Consignes -
1. Relevez les différents existants énumérés dans le second paragraphe du texte sur Spinoza ci-dessous.
2. Reprenez le texte sur Spinoza ci-dessous à partir de sa dernière phrase et poursuivez-le.

Texte de page -

----------------

On comprend donc que l’objectif de Spinoza ne peut être la cherche d’une quelconque fusion de l’homme, mode fini et partie de la Nature, dans le tout unique qu’elle constitue. Il s’agit d’une insertion, de la compréhension intuitive de l’intégration du mode fini dans l’attribut, corps dans l’Etendue, idées dans la Pensée. Je forme alors des idées adéquates, j’accède à des joies actives, c’est-à-dire à l’amour (joie accompagnée de l’idée d’une cause extérieure) de soi pour soi-même, c’est-à-dire à l’amour de la Nature (dont je suis partie) pour elle-même. Un amour dont nous dit Spinoza qu’il est entretenu en nous avec d’autant plus de force que nous nous représentons un plus grand nombre d’hommes comme unis avec la Nature dans de ce même lien d’amour.

Ici, point de communauté de destin entre les différents existants. Hommes, animaux, plantes vertes différent non en ce qu’ils sont fait de la même Nature, mais en tant que modification de cette Nature (mode fini), par leur degré de puissance sur une échelle quantitative des êtres. Selon leurs rapports constitutifs, rapports de vitesses et lenteurs entre les particules qui composent leurs corps, ils ne sont pas capable des mêmes actions et passions, et n’ont pas ainsi les mêmes utiles propres. L’apparition de propriétés et de fonctions nouvelles se fait ici par combinaison de puissance entre des éléments de même Nature, combinaison dont les nouvelles capacités à affecter et être affecté font apparaître des puissances nouvelles.

----------------

Données sources -

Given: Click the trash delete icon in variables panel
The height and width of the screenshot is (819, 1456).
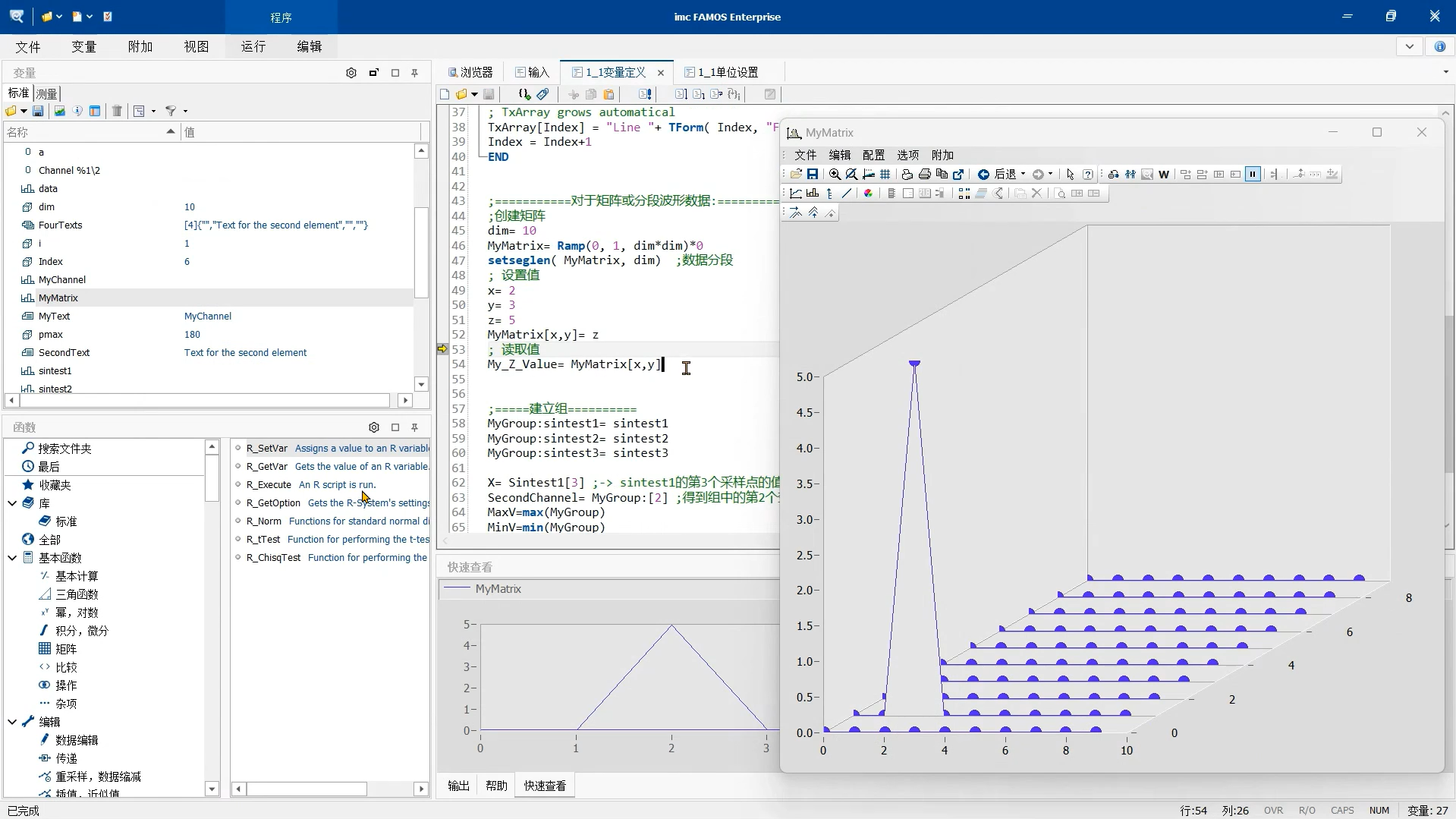Looking at the screenshot, I should (117, 111).
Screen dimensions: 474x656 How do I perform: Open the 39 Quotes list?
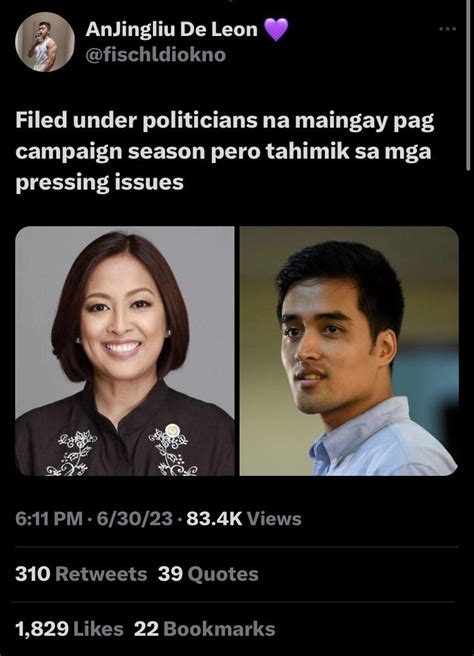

----------------

Réponses rédigées -
1. Hommes, animaux, plantes vertes.

2.
Konrad Lorentz disait que chaque étape de l’évolution faisait apparaître quelque chose qui n’avait jamais été et engendrait donc une différence de nature. Chez Spinoza, l’idée de toute chose existe de toute éternité dans la Nature. Dès lors il n’y a juste que des actualisations de combinaisons de puissance sur une échelle quantitative, sans différence de Nature, mais produisant des natures caractéristiques (le corps humain par exemple). Dans ce qui nous apparaît à nous comme l’émergence de puissances nouvelles, un tout peut davantage que ses parties réunies.

Découle de ces différences de degré de puissance entre les existants que l’homme ne vit jamais mieux que dans le monde des hommes avec lesquels il partage les capacités d’affection comme le pouvoir de former des idées de ses idées. Une collectivité humaine qu’il perçoit d’abord comme le résultat des effets des autres corps et idées sur le sien et les siennes, mais une collectivité où il peut trouver les meilleurs nourritures, ses meilleures convenances, les jeux de puissances combinatoires qui lui permettront de découvrir et d’exercer son utile propre : ce qui est bon pour lui en fonction de sa puissance, des affects dont il est capable.

« (…) De toute manière, il y a toujours des rapports qui se composent dans leur ordre, conformément aux lois éternelles de la nature entière. Il n’y a pas de Bien ni de Mal, mais il y a du bon et du mauvais.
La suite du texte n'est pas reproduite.